Ya ni modo. Me acerqué a la puerta. Soy mala, no maldita. La vi haciendo fila para salir, en medio de los trabajadores del museo y de los empleados de la empresa de banquetes. Mientras esperaba parada en la banqueta, junto a la puerta del museo, me tronaba los dedos y buscaba a ver si Juan Carlos ya llegaba con el coche. La vi entregar el morral al guardia de la salida, lo introdujo en la máquina. Apreté fuerte los dientes, cerré los ojos. La máquina pitó. Casi me caigo. El guardia le entregó mi morral y le deseó buenas noches. Al mesero que se estaba robando un sacacorchos se lo llevaron a otro lado.

—Toma, dejaste el morral en el baño. Pero aquí está, sano y salvo.

Me dieron ganas de darle un puñetazo en la cara. Le di un abrazo. Ella arrugó la cara, como pensando que no era para tanto. Hasta le hubiera dado un beso o le hubiera arrancado el pellejo, pero me contuve. No quería que notara que me sudaban las manos y me temblaba el cuerpo. Abrí el morral y ahí estaba el libro. Creo que ni le di las gracias ni me despedí. Jamás he vuelto al museo. Ni cuenta se dieron de que algo falta en la biblioteca.

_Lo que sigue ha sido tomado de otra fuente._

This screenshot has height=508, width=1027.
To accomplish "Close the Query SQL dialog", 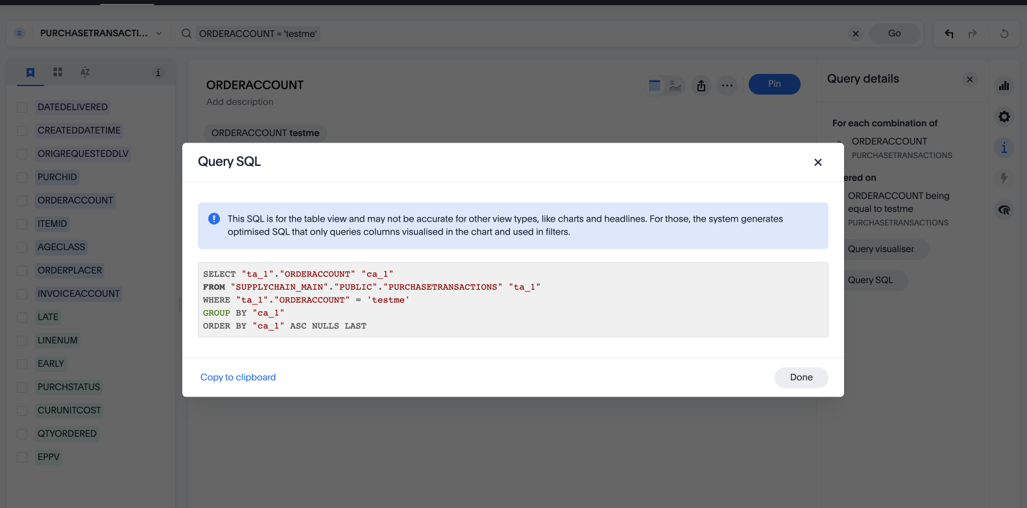I will click(x=817, y=162).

Robar está mal, punto no hay que agregar nada más. Cecilia se enteró de lo que hice y ya no me habla. Ni hablar, reza el dicho popular que ladrón que roba a ladrón tiene cien años de perdón. Frida no regresó el libro. No era de ella. A veces pienso en la sentencia que pronunciaba el abuelo leyó en el monasterio catalán de San Pedro y, de inmediato, tomo conscientemente la decisión de que yo no me robé nada, recuperé algo y se lo devolví al legítimo dueño. Robar está mal, punto. Sin embargo, los malos también tenemos nuestras satisfacciones. Ahora, cuando veo que Juan Carlos imparte clases de literatura rusa y saca un libro de cuero color tabaco con tapas desgastadas, siento que hay algo de redención. Lo lamento, los libros no son adornos y las bibliotecas no son parte de la decoración. Por lo menos, ese ejemplar recuperó su esencia. ¿Cuánta maldad hay en eso? Y, no. No me estoy justificando.